■ TASK LIST:
**a)** Using the forum thread about rehoming rabbits, decide whether each statement agrees with it: (i) Jack is neutered; (ii) the items that come with the rabbits include two plastic water bottles; (iii) the poster plans to wait another week before taking the rabbits to the rescue league. Answer yes or no for each, quoting the words of the thread that decide it.
**b)** Translate this sentence from the forum thread about rehoming rabbits into Spanish: "He's a very neat and tidy rabbit, and likes to rearrange things."

■ DOCUMENT EXCERPT:
--------------------

IF someone decides to take them, I wont have to pay $400 to move to Atlanta. I can take a bus ($80), so I can pay for her spay before she goes. *

*Jack*

Jack is a Mini Rex between 4-5 years old, and he's a sweet heart. He's been through more then 7 families, has two half inch tears in both of his ears, frayed whiskers, and looks out at the world through forlorn eyes. Mellow dramatic, but true. He loves to sit and stare. His nails are over grown, but we're working on it. He's very tolerant of me cradling him and clipping them. He's a very neat and tidy rabbit, and likes to rearrange things. Despite him being a middle aged man-rabbit, he's very active and curious out side of the cage. He is a DIGGER, have a dig box ready. 

He is neutered. 

*What they come with...*

- A four level wire cage
- Two yards of clear vinyl (for under the pen)
- 70 NIC panels & their connectors
- 100 Zip ties
- Two ceramic bowls
- 1 plastic water bottle
- Two litter boxes 
- A giant fur bed
- 20lbs of pellet
- A huge tub of Timothy Hay (10-15lbs)
- A huge tub of wood stove pellet
- Litter scoop (it's obnoxiously adorable)
- Small broom & dust pan
- Litter box scrubber
- Spray bottle (for vinegar solution)
- Fleece blanket (Lily hasn't eaten this one yet)
- Toys, toys like you wouldn't believe. 

*I live in Des Moines, Iowa. 

You WILL be required to keep in contact with their old family.*

I will post pictures and videos later tonight.

Thank you, and if you need anymore information let me know.


----------



## TinysMom (Apr 22, 2011)

I know this has been a hard decision for you - good luck with finding them a home!


----------



## Ponyta (Apr 22, 2011)

TinysMom wrote:


> I know this has been a hard decision for you - good luck with finding them a home!



It is, and I feel like a huge failure. I have no family, and I would have liked to take them with me to lessen the loneliness.

But it is what it is.

Thank you, I appreciate all the support and advice you've given me.


----------



## Ponyta (Apr 27, 2011)

Anyone?

I'm going to wait another week and then take them to the rescue league. I trust they will be able to find a home for them better then I will.


----------

--------------------

■ GIVEN MATERIAL:
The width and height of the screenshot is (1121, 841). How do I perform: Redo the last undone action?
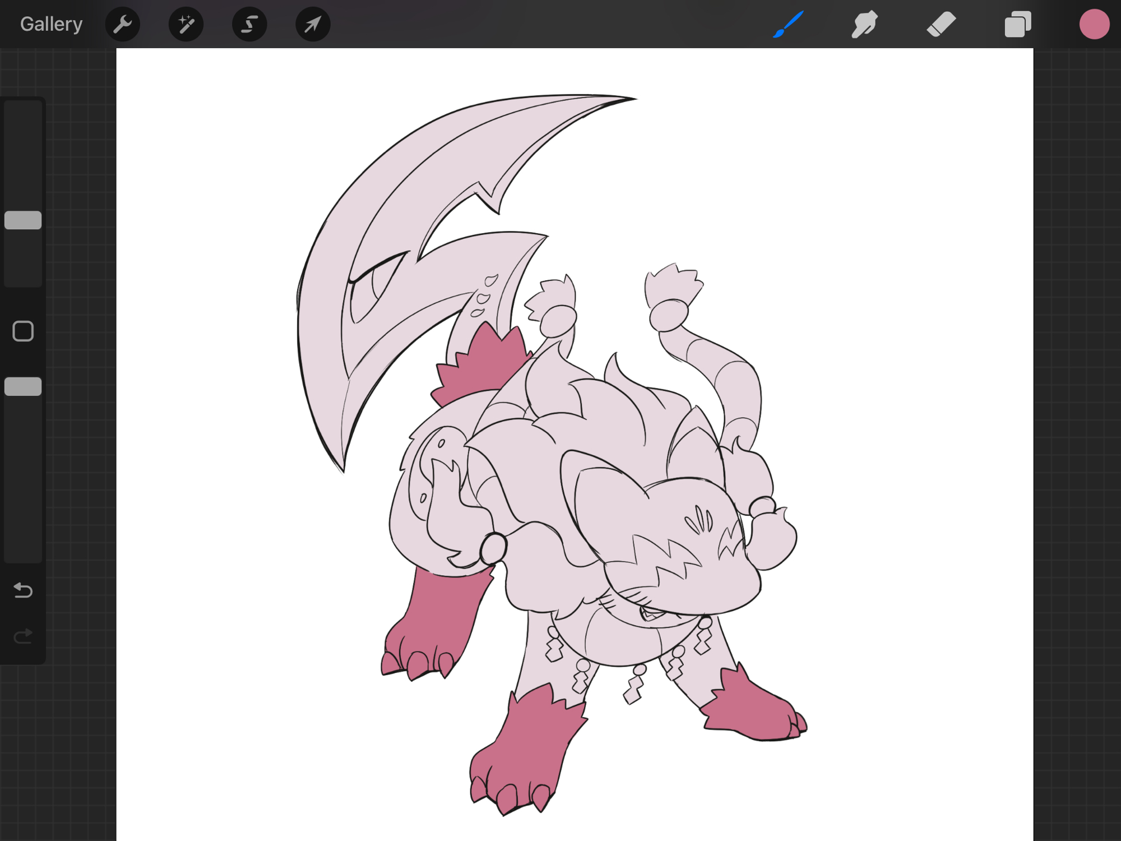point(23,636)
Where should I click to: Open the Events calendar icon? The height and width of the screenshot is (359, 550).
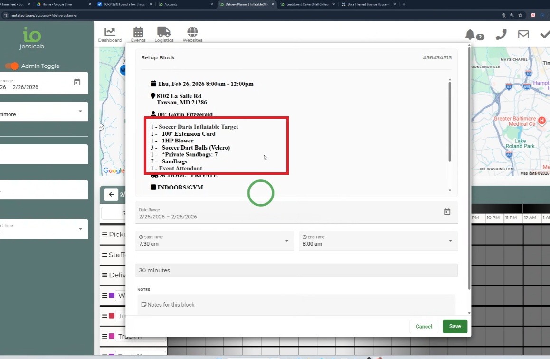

--------------------

■ WRITTEN ANSWERS:
**a)**
(i) Yes: "He is neutered."
(ii) No: "1 plastic water bottle"
(iii) Yes: "I'm going to wait another week and then take them to the rescue league."

**b)** Es un conejo muy limpio y ordenado, y le gusta reorganizar las cosas.